Division in Relational Algebra

The "division" operator is diabolical, but fortunately rare. It also has no natural counterpart in SQL, but we will see how to do queries that demand division.

The idea is that

  • Relation A has "extra" attributes compared to relation B.
  • You want the tuples from A where the extra attributes cover all the possibilities in B.

Example: Relation R is R(professors,courses) where there is a tuple if professor P teaches course C.

  • R/(πprofessors(R)) finds courses taught by every professor.
  • R/(πcourses(R)) finds professors who have taught every course.

The denominator of the first is all the professors, so if you divide R by all the professors, you find courses that are taught by every professor.
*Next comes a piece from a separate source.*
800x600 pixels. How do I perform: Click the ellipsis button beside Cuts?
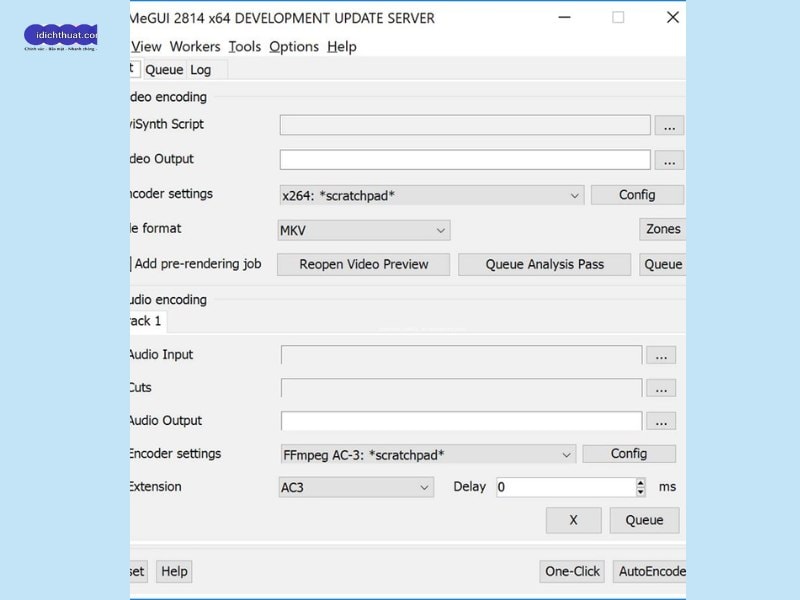[x=661, y=388]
In the second, the denominator is all the courses, so if you divide R by all courses, you find professors who have taught every course.
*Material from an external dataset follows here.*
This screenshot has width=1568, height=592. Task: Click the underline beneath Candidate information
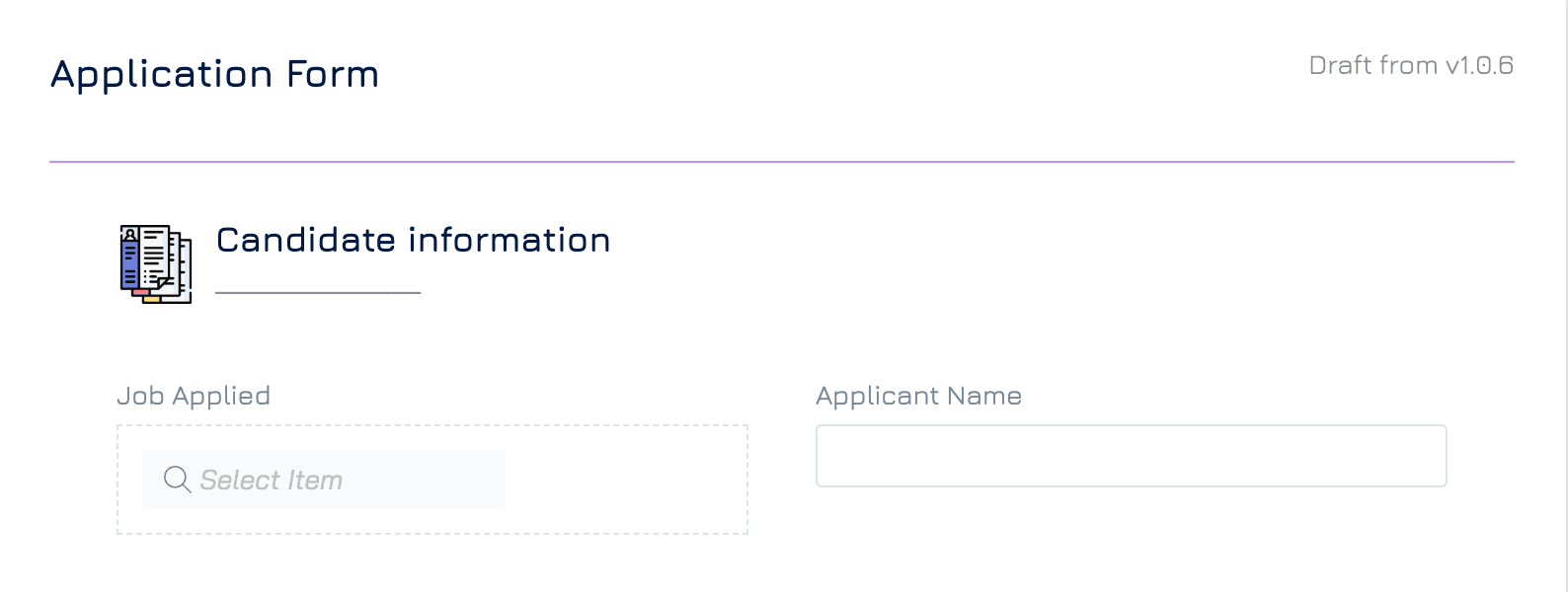pos(318,292)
Example: List students who have taken all the CS courses, where there are relations Student(Name,id), Transcript(StudID,crsCode) and Course(title,number,crsCode)
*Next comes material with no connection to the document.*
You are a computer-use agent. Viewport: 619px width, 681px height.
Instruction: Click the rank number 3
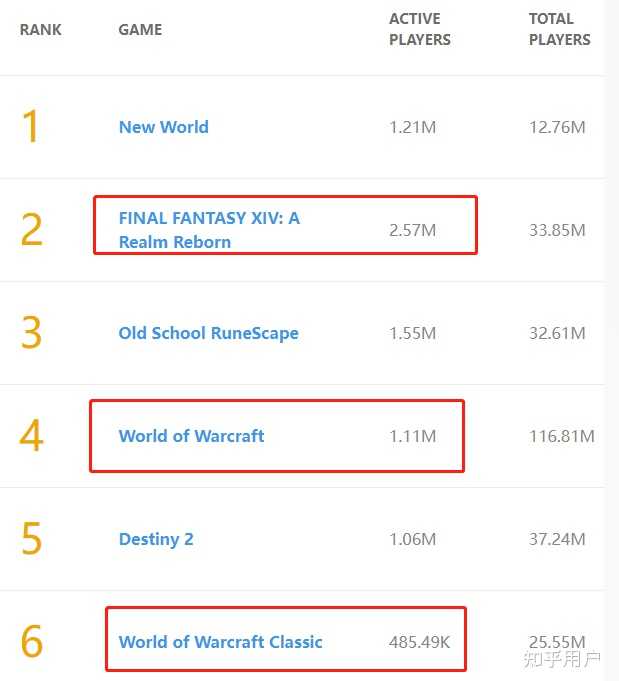click(x=31, y=333)
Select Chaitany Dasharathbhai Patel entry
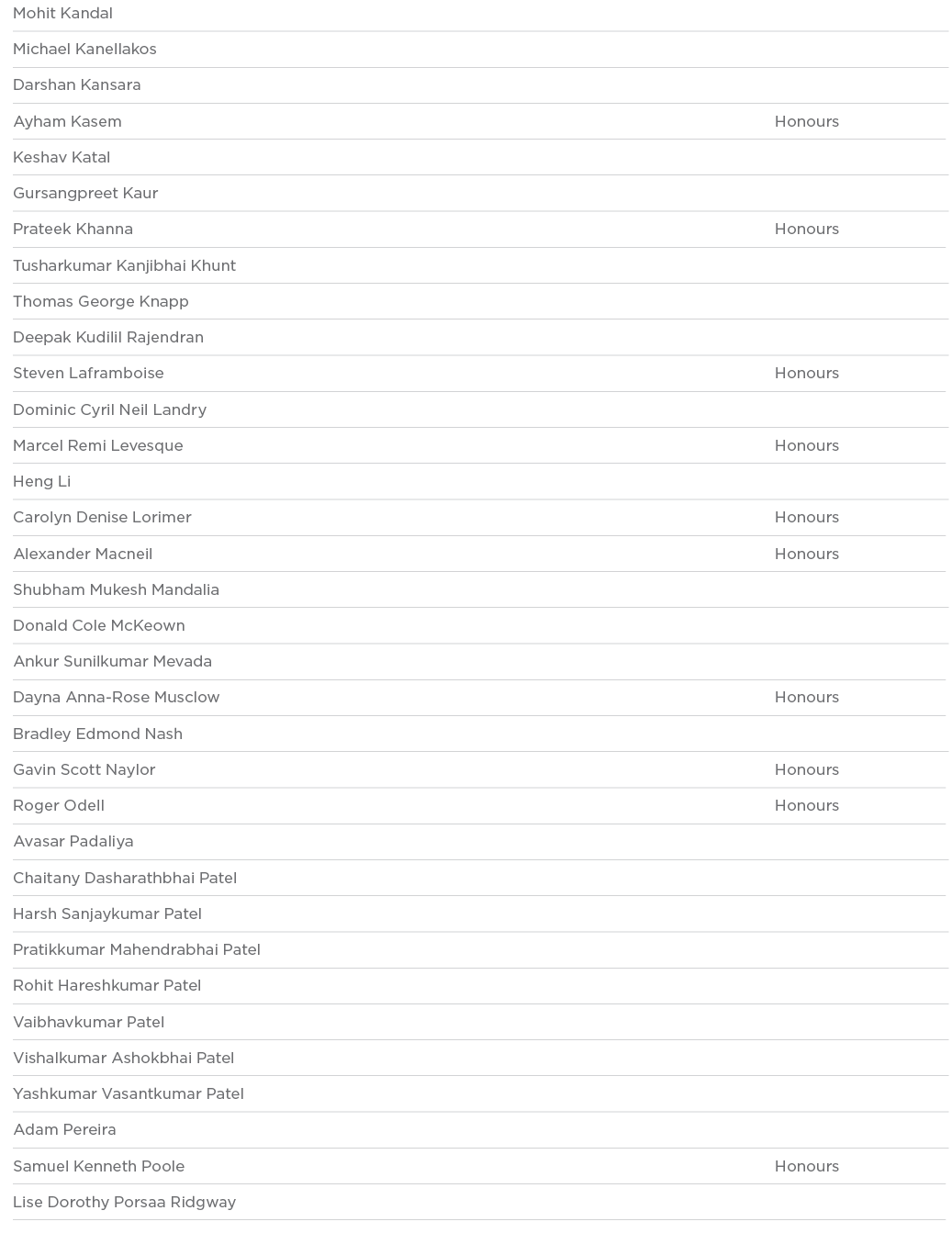Viewport: 952px width, 1233px height. [x=125, y=879]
Student/πcrsCodecrsCode='CS%'(Course))

The denominator is all the crsCode values corresponding to CS courses, so dividing the table of all students by that denominator yields students who have taken every CS class.

How could we compute that as a SQL query? we List students where there isn't any CS course that they didn't take:

SELECT S.id 
FROM   Student S 
WHERE  NOT EXISTS ( 
       -- all CS courses 
       (SELECT C.crsCode 
        FROM   Course C 
        WHERE  C.crsCode LIKE 'CS%') 
       EXCEPT 
       -- This student's courses 
       (SELECT R.crsCode 
        FROM   Transcript R 
        WHERE  R.StudID = S.id) ) 

MySQL doesn't seem to have the EXCEPT operator, but we can accomplish the same result using EXISTS and NOT IN. Here's an example of a division computation using the WMDB, creating a person (named "Ubiquitous") who is in every movie, and a movie (named "A Cast of Thousands") that has every actor in it.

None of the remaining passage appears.